(Task directions)
Print the rows starting with the line containing "Click the Plecare column header" and continuing through the line containing "The image size is (722, 504). click(653, 308)", leaving out the pictures.

(Data shown)
^^^^

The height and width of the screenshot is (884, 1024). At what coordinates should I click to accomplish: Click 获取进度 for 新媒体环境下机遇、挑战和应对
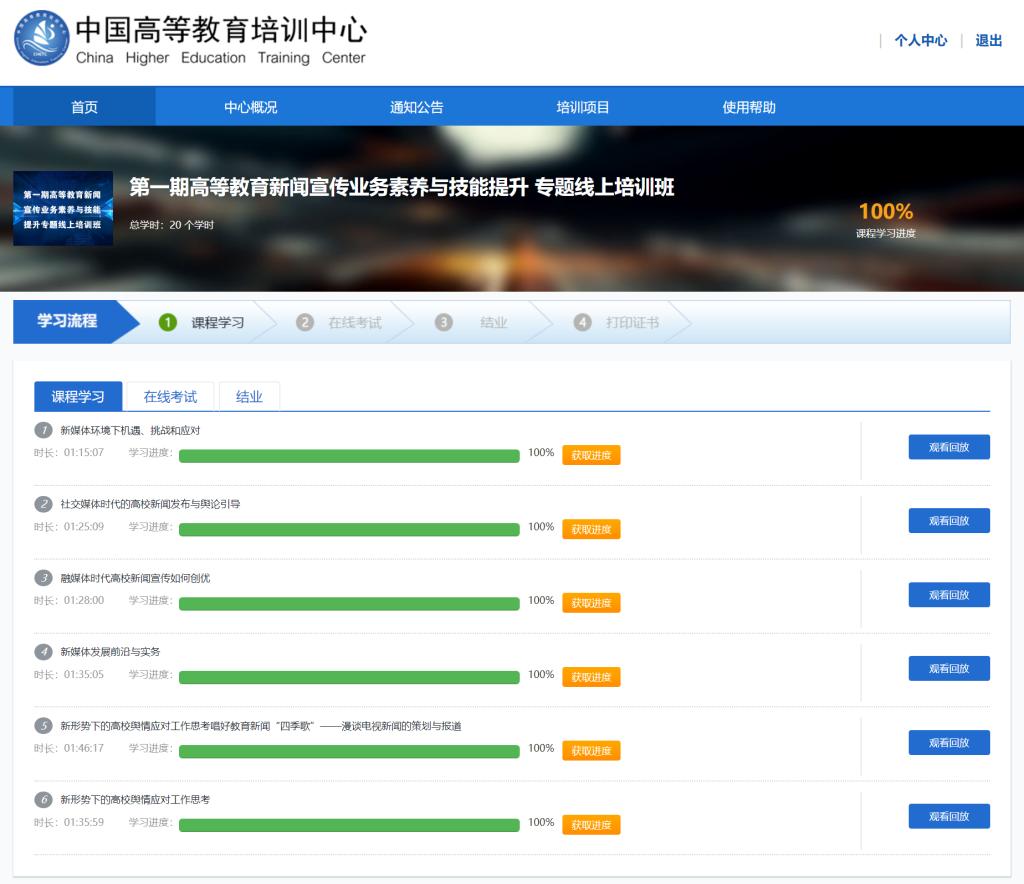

^^^^

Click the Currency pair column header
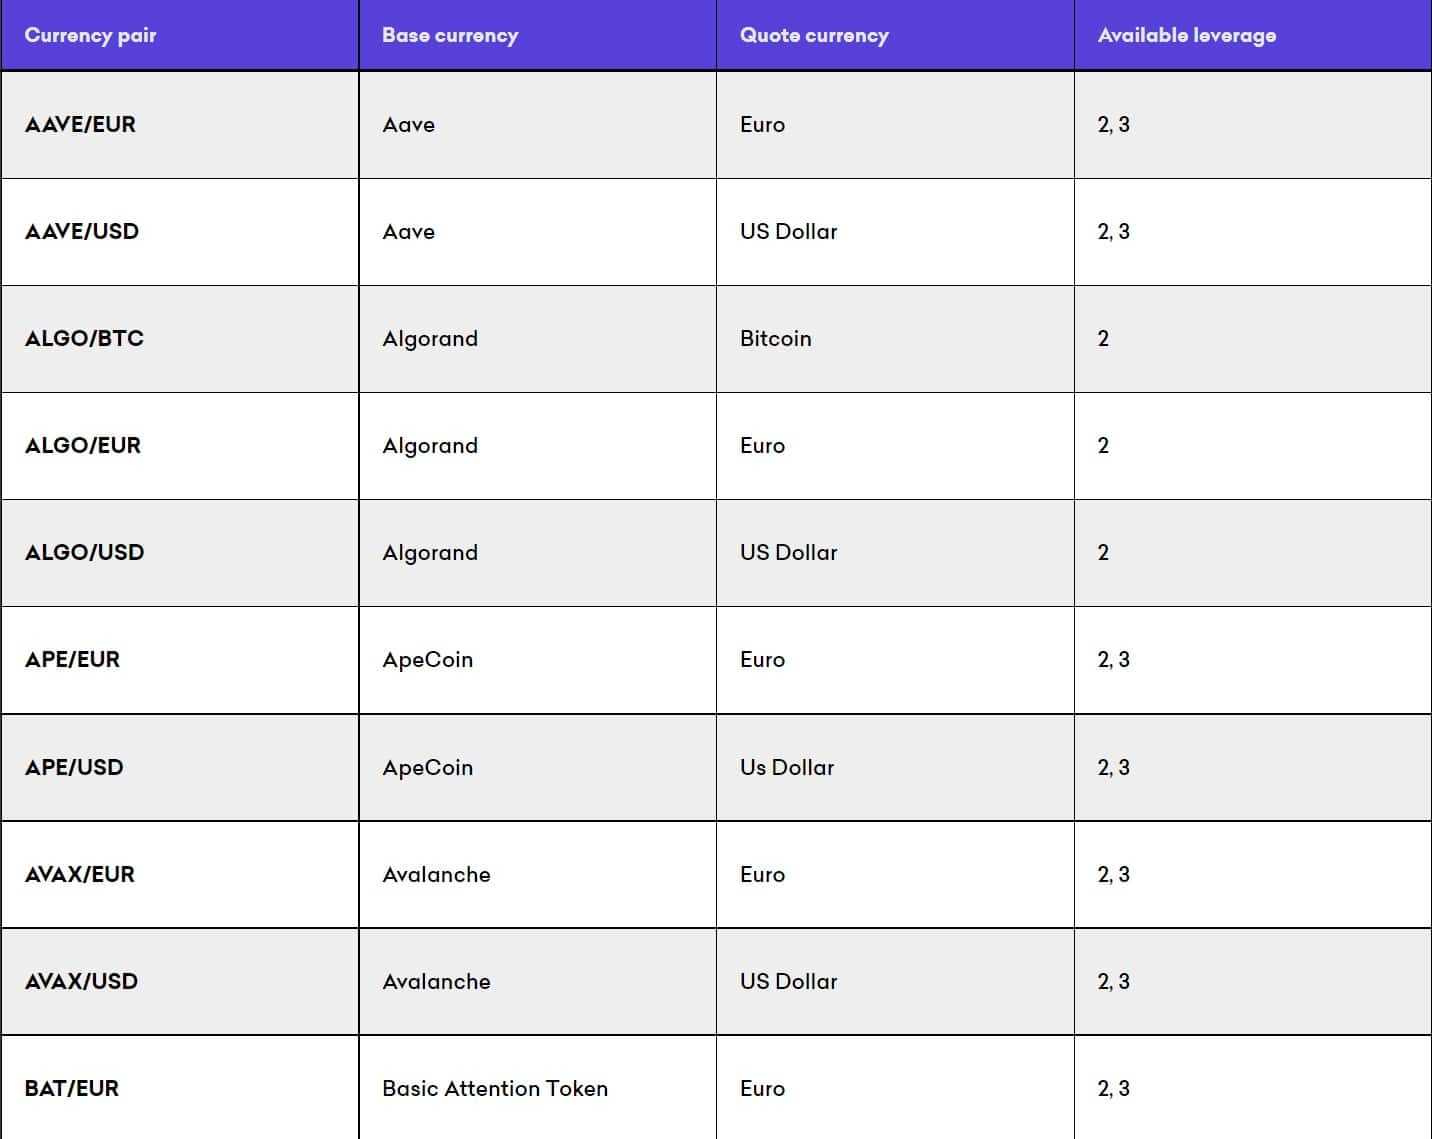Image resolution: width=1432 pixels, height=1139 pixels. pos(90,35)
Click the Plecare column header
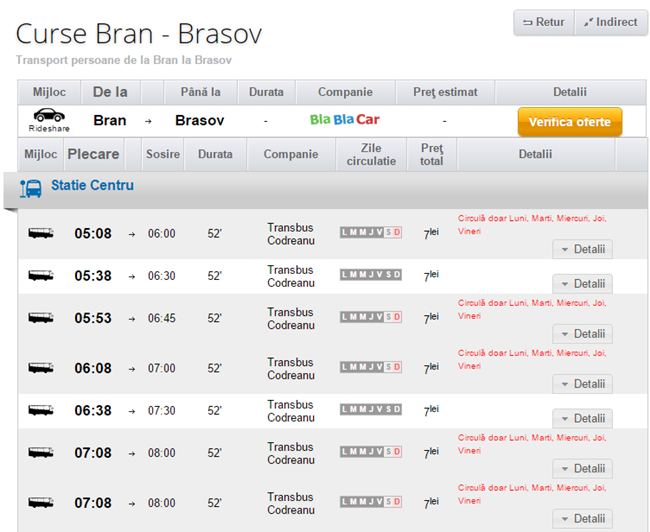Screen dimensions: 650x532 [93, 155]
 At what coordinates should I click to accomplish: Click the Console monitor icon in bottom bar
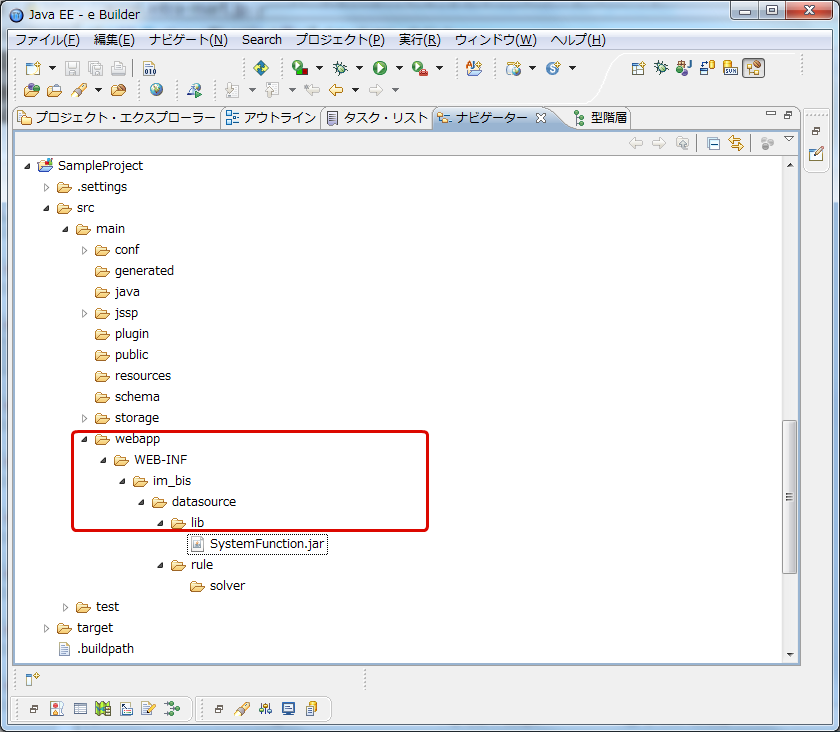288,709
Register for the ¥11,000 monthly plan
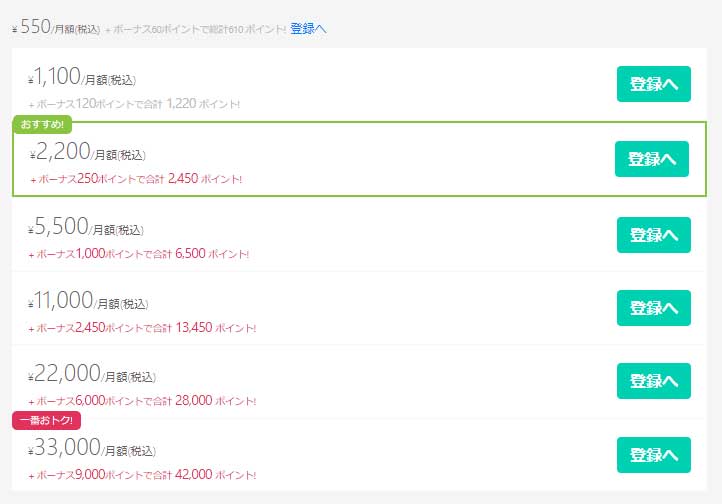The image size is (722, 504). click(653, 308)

^^^^

(In response)
Click the Plecare column header
Screen dimensions: 650x532 [93, 155]
 At what coordinates should I click to accomplish: Click the Console monitor icon in bottom bar
288,709
Register for the ¥11,000 monthly plan
The image size is (722, 504). click(653, 308)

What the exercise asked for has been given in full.